FXの指値注文は価格を優先する一方、逆指値は一定の価格へ到達した事実を売買や決済の条件にする注文です。
FXで指値注文を使う3つのメリット
1.希望する価格まで待てる
今の価格を追いかけず、自分が分析した価格へ到達するまで待てます。エントリー価格を事前に決めるため、衝動的な高値買い・安値売りを減らす助けになります。
2.チャートを見続ける必要を減らせる
仕事中や就寝中でも、注文を有効にしておけば条件到達時の取引を予約できます。ただし、注文を置いたあとも、重要イベントや相場環境の変化に応じた見直しは必要です。
3.利益確定を自動化しやすい
保有ポジションの目標価格へ決済指値を設定すれば、画面を見ていないときも利益確定を予約できます。利益確定と損切りを同時に設定したい場合は、FXのOCO注文とは?を活用する方法があります。
FXの指値注文で注意したい5つのポイント
1.指定価格へ届かなければ約定しない
149.00円に買い指値を置いても、149.10円で反発すれば注文は成立しません。取引機会を逃したと感じても、焦って不利な価格で追いかけないことが大切です。
2.価格へ触れたように見えても成立しない場合がある
チャートで指定価格に触れたように見えても、売値・買値のどちらで判定するか、配信レート、注文数量、市場の流動性などによって約定状況が異なる場合があります。「チャートに触れた=必ず成立」と決めつけず、FX会社のルールと注文履歴を確認しましょう。
3.指値と逆指値を取り違えない
買いの場合、現在より安く買うのが指値、現在より高くなったら買うのが逆指値です。発注前に注文種別、売買方向、指定価格の位置を確認してください。
4.通貨ペア・価格・数量を確認する
指値価格が正しくても、取引数量を10倍に間違えると想定損失も大きくなります。通貨ペア、売買方向、指値価格、数量の4項目を固定した順番で確認しましょう。
5.注文期限と未約定注文を管理する
当日限り、日時指定、無期限など、利用できる期限はFX会社によって異なります。古い分析をもとにした注文が後日成立すると、意図しないポジションを持つ可能性があります。注文理由がなくなったら取り消してください。
注文期限や最小取引単位など、口座ごとの条件を比較
指値注文はどんな場面で使いやすい?
上昇トレンドの押し目買い
上昇中の相場で、サポートラインや移動平均線付近まで一度下がったら買いたい場合、現在価格より下へ買い指値を検討できます。
下降トレンドの戻り売り
下降中の相場で、レジスタンスラインや過去の高値付近まで一度戻ったら売りたい場合、現在価格より上へ売り指値を検討できます。

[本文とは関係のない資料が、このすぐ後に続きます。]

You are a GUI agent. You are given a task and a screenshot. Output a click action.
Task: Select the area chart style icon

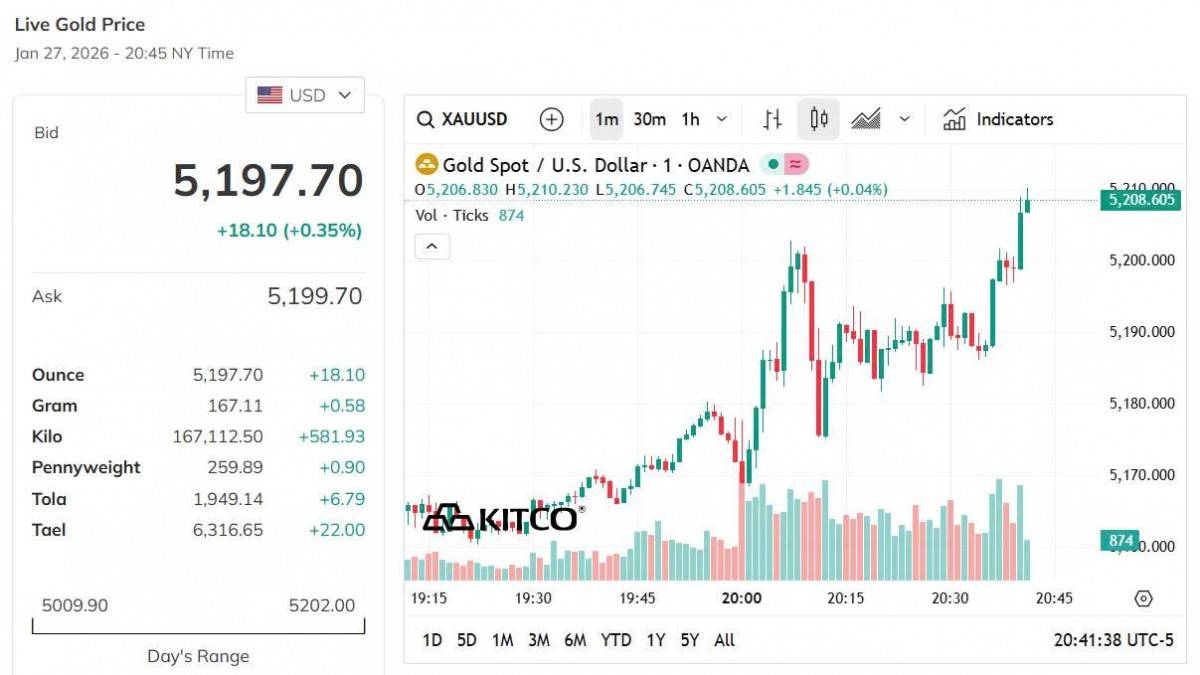[866, 120]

ただし、押し目や戻りに見えてもトレンドが反転するとは限りません。指定価格だけでなく、予想が外れたときの損切り位置も先に決めましょう。
利益確定と損切りを同時に設定する方法
150.00円で買ったあと、152.00円で利益確定し、148.00円で損切りしたい場合は、売り指値と売り逆指値を組み合わせます。
| 目的 | 設定例 | 注文方法 |
|---|---|---|
| 利益確定 | 152.00円で売る | 売り指値 |
| 損切り | 148.00円で売る | 売り逆指値 |
OCO注文なら、2つの決済注文を同時に出し、一方が成立するともう一方を自動的に取り消せます。新規注文から決済まで予約したい場合は、IFD注文やIFO注文も選択肢です。利用できる注文方法はFX会社によって異なります。
指値注文はスリッページしない?
指値と逆指値は約定の仕組みが異なります。一般的な指値注文は指定価格またはそれより有利な価格での成立を目指しますが、具体的な判定レートや約定条件はFX会社の取引ルールによります。
とくに逆指値は、条件到達後に市場価格で執行される方式などがあり、急変時には指定価格からずれる場合があります。注文方式を一括りにせず、FXのスリッページとは?と利用先の約定ルールを確認してください。
FX初心者が指値価格を決めるコツ
なんとなく現在価格より少し下へ置くのではなく、根拠のある価格を検討します。
- 過去に反発したサポートライン
- 上値を抑えたレジスタンスライン
- 移動平均線
- 前回高値・前回安値
- 損切りまでの距離と損益比率
エントリー価格が有利でも、損切りが遠すぎれば1回の損失が大きくなります。目標利益と許容損失の関係は、FXの損益比率(リスクリワード)とは?で確認できます。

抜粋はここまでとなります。